It's frustrating, though. I once saw film footage of the 405 in Los Angeles - probably the busiest freeway in the country. The local government is debating whether to turn the 8-lane highway into a 16-lane highway by building another highway on top of it. Double-decking. It seems like the most dangerous plan of all time.

The great thing about it this film footage of the 405 shows it in the morning - packed to the gills - and in the time just before noon - completely barren. We are all, essentially, trying to get to the same place at the same time. Or at least headed in the same direction all at once.

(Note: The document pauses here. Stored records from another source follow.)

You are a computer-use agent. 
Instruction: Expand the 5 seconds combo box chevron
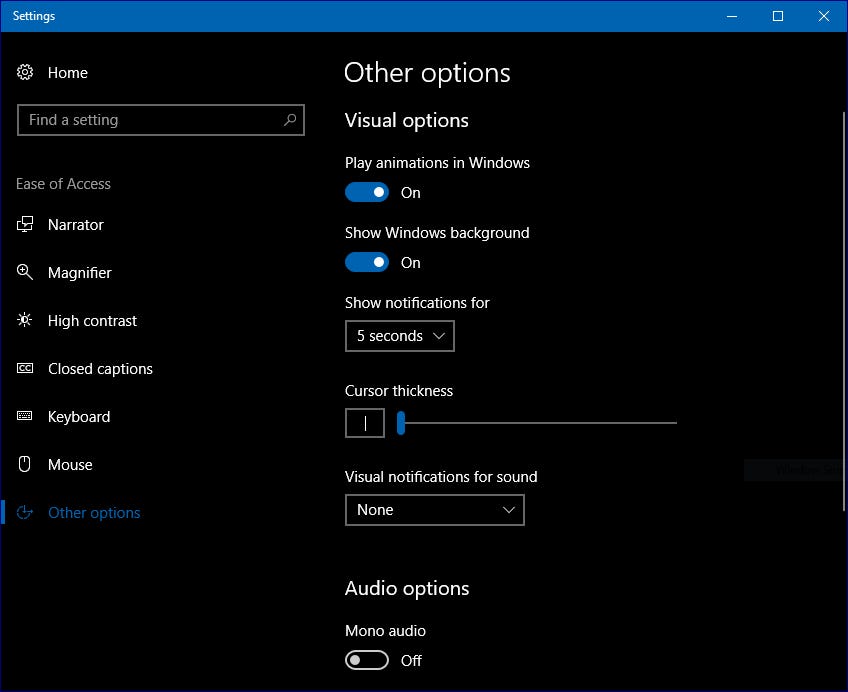439,336
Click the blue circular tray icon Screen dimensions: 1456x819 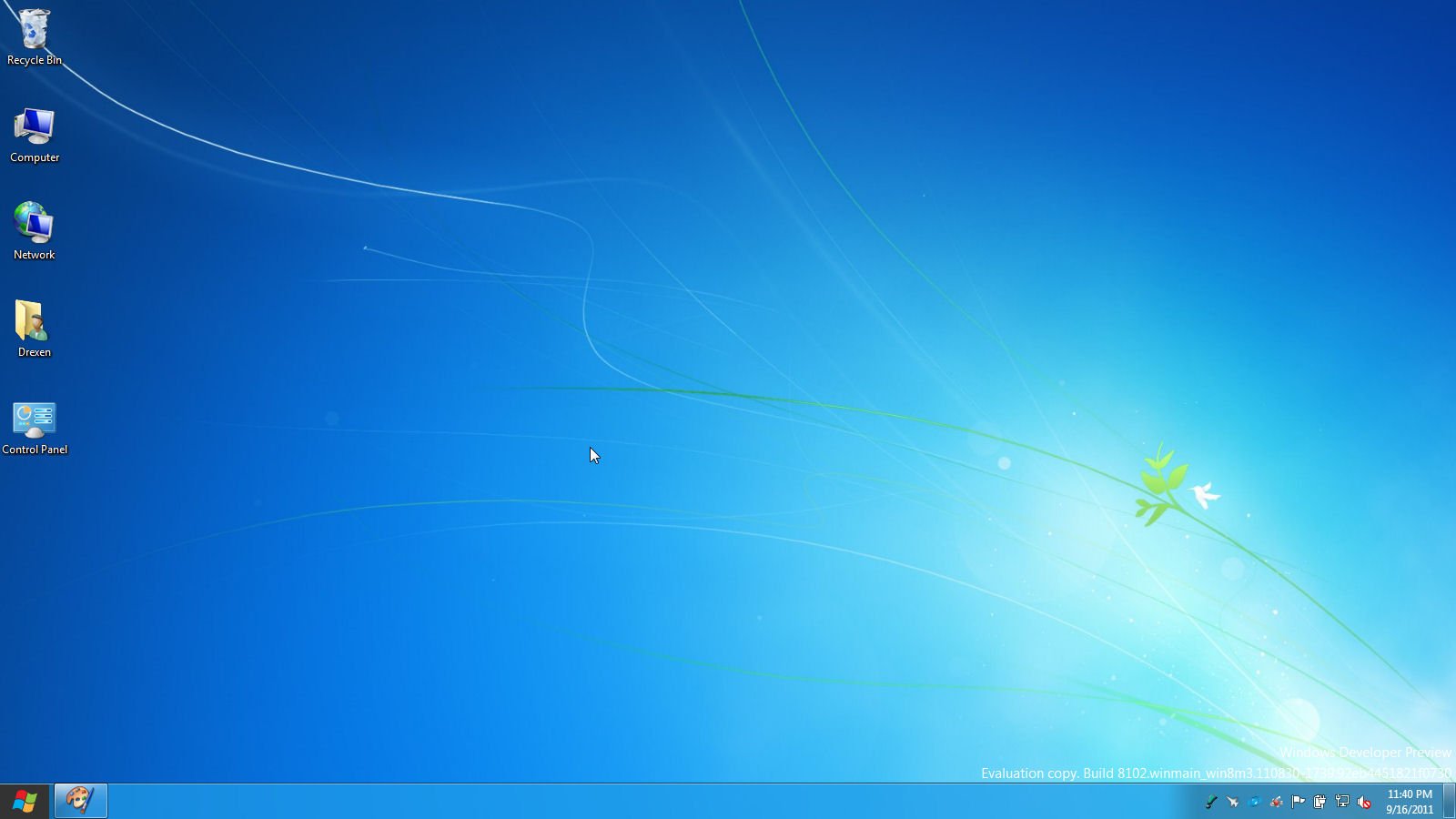tap(1255, 802)
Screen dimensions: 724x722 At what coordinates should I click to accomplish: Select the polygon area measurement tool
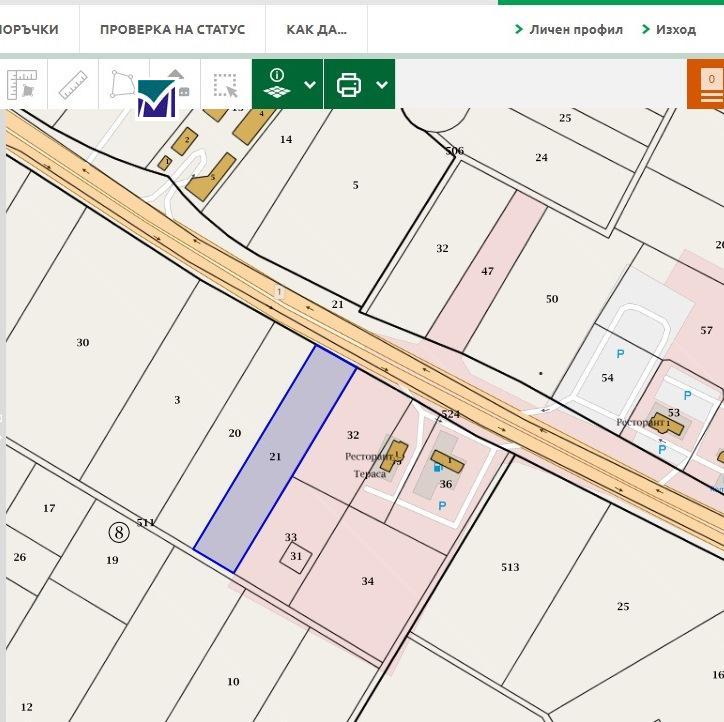click(123, 84)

I always knew I was made for a big city. Growing up in a town of 300,000, I was one of the few people who recognized it as a small town. Now, living in a decently sized place, I find myself equally exhilarated and exhausted by the urban problem of population. This wolf in sheep's clothing offers incredible social opportunities, a sprawling music scene, life of every walk - anything you could really want at fingertip's reach. It also offers the crowded metro system, the red tape of dealing with so many with so few resources, and, of course, our friend the one-hour wait at the DMV.

The plan is evolving into one of becoming decently wealthy and moving to the outskirts of some far off place. Central Texas would be great. I've always liked the hill country. I imagine I'll become a corn farmer in my spare time. I'll spend the rest of it with my loved ones. Visitors will come and go as they please, spending the night or the month in my spare rooms. My main interests will be whittling, filling my children's heads with nonsense, and writing haiku about the animals that stop by to graze in my front yard.

Every now and again I'll foray into the city to remember what life was like. To enjoy the comforts of the busker playing saxophone on the street corner, to dive headfirst into a pint at the local hipster bar, to seek refuge from all of my serenity.

Maybe I'll even wait in a line to see what all the fuss is about.

I can't wait to be an old, farmhand by age thirty. I guess it's the only thing I am willing to wait for though. Call me impatient, but the way our large lives are structured involves far too much inactivity - waiting in long lines for the simplest of tasks; the bank, the grocery store, the metro station. The biggest problem? All that waiting makes us hurry during the parts of life we should be slowing down for.

So what are you waiting for?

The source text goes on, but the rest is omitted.